No se circuncide. La circuncisión es nada, y nada la incircuncisión; lo que
importa es el cumplimiento de los mandamientos de Dios. Que permanezca cada
cual tal como le halló la llamada de Dios.” 1 Cor 7,17-20
En
verdad me veo inclinado a posponer estos textos hacia el final, tras tratar el
tema de la virginidad, pues allí como conclusión me resultan más didácticos.
Pero San Pablo ha querido en su lógica argumentativa insertarlos aquí, como
núcleo y puente que conecta con ambas temáticas. Respetaré pues la linealidad
textual como lo hago al comentar el corpus de las epístolas según el orden
clásico de presentación de las ediciones y no según criterios de cronología en
la composición.
Surge
ahora el interrogante: ¿por qué?, ¿por qué cada quien debe mantenerse en el
status en el que lo halló la llamada a ser de Cristo? Pues es ésta la
exhortación que se repite: “Que
permanezca cada cual tal como le halló la llamada de Dios.” ¿Y esto debe
aplicarse también al status de casado o soltero que por tanto no debería
alterarse? Resulta al menos extraña esta aplicación.
La
frase introductoria quizás arroje algo de luz: “Por lo demás, que cada cual viva conforme le ha asignado el Señor,
cada cual como le ha llamado Dios.” Aquí
todos podríamos conceder que Dios nos hace un llamado, por ejemplo ya que venimos
tratando de ello, a la vida matrimonial o en virginidad, y que aceptar ese
proyecto será sin duda lo mejor para nosotros. En el caso del casado –salvo
aquella rara excepción estudiada- no habría más que permanecer en su estado. En
cambio el soltero tendría por delante un discernimiento por realizar. Ya
veremos más adelante que San Pablo no pretende imponer la virginidad a quien fue
llamado en estado de soltería. Para todos los casos resalta sin duda la
afirmación: “lo que importa es el
cumplimiento de los mandamientos de Dios”.
Pero
insisto: ¿cómo conectar esta exhortación aparentemente disruptiva con la
sexualidad en clave cristiana? Y continúa el Apóstol…
“¿Eras
esclavo cuando fuiste llamado? No te preocupes. Y aunque puedas hacerte libre,
aprovecha más bien tu condición de esclavo. Pues el que recibió la llamada del
Señor siendo esclavo, es un liberto del Señor; igualmente, el que era libre
cuando recibió la llamada, es un esclavo de Cristo. ¡Han sido bien comprados!

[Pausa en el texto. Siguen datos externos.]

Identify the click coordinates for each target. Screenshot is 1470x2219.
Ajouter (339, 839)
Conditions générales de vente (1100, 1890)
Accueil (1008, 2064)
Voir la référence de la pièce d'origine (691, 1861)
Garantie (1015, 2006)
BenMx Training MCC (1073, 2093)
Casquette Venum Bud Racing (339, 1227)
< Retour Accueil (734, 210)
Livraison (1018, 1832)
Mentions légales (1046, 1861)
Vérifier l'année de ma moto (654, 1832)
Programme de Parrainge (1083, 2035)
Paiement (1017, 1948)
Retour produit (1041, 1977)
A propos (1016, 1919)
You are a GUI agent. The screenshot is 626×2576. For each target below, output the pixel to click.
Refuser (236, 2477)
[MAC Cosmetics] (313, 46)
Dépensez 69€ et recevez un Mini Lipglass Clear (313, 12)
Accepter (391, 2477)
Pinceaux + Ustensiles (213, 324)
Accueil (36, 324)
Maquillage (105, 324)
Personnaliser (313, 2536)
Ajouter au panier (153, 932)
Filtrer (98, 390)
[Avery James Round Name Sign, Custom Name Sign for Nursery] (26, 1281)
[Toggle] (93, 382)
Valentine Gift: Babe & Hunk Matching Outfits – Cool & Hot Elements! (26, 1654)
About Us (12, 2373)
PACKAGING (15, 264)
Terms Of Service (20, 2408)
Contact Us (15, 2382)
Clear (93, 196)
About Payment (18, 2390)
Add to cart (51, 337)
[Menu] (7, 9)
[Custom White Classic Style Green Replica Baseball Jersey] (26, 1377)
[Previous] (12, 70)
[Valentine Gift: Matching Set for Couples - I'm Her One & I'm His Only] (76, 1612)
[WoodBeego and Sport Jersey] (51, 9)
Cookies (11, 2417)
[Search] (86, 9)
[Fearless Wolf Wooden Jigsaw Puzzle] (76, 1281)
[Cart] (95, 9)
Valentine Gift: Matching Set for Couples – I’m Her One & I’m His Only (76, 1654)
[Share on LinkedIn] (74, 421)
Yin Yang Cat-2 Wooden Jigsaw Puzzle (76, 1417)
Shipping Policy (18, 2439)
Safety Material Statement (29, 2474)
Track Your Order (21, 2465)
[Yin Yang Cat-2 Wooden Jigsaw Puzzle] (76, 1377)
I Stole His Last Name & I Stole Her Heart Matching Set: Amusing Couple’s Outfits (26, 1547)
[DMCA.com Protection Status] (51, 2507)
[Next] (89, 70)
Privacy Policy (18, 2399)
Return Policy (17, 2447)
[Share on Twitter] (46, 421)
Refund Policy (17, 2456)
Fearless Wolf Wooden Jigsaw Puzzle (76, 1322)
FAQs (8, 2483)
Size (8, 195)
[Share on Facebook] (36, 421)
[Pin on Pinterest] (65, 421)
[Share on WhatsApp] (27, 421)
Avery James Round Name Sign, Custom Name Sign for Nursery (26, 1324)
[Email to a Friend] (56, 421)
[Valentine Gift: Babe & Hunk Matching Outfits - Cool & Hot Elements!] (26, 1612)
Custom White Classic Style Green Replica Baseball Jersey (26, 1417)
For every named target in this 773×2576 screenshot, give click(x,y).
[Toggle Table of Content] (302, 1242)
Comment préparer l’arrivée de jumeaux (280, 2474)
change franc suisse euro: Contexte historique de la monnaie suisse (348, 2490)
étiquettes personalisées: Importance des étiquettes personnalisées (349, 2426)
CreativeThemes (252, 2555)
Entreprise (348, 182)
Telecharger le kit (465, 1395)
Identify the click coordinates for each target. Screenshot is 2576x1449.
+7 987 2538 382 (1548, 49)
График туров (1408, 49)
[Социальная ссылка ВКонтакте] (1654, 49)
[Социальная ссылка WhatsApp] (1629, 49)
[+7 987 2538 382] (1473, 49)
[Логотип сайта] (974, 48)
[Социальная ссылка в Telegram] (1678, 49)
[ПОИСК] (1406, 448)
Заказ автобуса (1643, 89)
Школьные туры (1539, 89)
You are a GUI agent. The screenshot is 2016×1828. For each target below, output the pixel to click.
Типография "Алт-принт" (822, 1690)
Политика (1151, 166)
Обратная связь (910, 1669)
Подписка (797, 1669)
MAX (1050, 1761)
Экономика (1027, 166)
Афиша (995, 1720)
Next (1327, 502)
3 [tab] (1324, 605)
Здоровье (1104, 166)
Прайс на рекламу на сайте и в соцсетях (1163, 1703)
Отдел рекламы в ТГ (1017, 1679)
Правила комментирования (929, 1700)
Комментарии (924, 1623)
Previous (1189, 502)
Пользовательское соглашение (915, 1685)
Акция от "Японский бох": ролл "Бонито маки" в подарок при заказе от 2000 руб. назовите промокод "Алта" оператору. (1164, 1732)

No se hagan esclavos de los hombres. Hermanos, permanezca cada cual ante Dios
en el estado en que fue llamado.” 1 Cor 7,21-24
Encima
nos traes una ejemplificación compleja. ¿Acaso estás justificando la
esclavitud? No, estás afirmando que quien se ha encontrado con Cristo ha sido
liberado para el Señor y desde esta nueva condición y vida resucitada debe
reinterpretar su concreta situación, transformándola por la Gracia en
oportunidad. Y a quien fue hallado libre se le amonesta a considerar que ahora
es esclavo, es decir alguien que libremente y por amor se ata a su Señor.
Resuena una clásica aseveración paulina: “¡Han
sido bien comprados!”. No se debe pues juzgar el presente de cada uno y el
camino por delante en términos humanos sino desde otra óptica: esa otra óptica
es el llamado que Dios nos ha hecho en Cristo, su Hijo.
Mas
todavía persiste la duda acerca de cuál es el fundamento último de esta
exhortación a permanecer en el estado en el que hemos sido llamados. Me permito
trastocar un poco el orden lineal y adelantar estos versículos que son la clave
de toda la cuestión:
“Les
digo, pues, hermanos: El tiempo es corto. Por tanto, los que tienen mujer, vivan
como si no la tuviesen. Los que lloran,
como si no llorasen. Los que están alegres, como si no lo estuviesen. Los que
compran, como si no poseyesen. Los que disfrutan del mundo, como si no
disfrutasen. Porque la apariencia de este mundo pasa.” 1 Cor 7,29-31
Confieso
que nos topamos con una de mis expresiones preferidas en San Pablo, que no me
canso de repetir una y otra vez: “la
apariencia de este mundo pasa”. Pues comprendemos que el núcleo de la
exhortación tiene carácter escatológico. El tiempo es corto y el Señor ya
viene. Por tanto no te preocupes tanto de si eres circunciso o
incircunciso, esclavo o libre, casado o soltero,
entristecido o alegre, negociante, propietario o lo que fueses al presente.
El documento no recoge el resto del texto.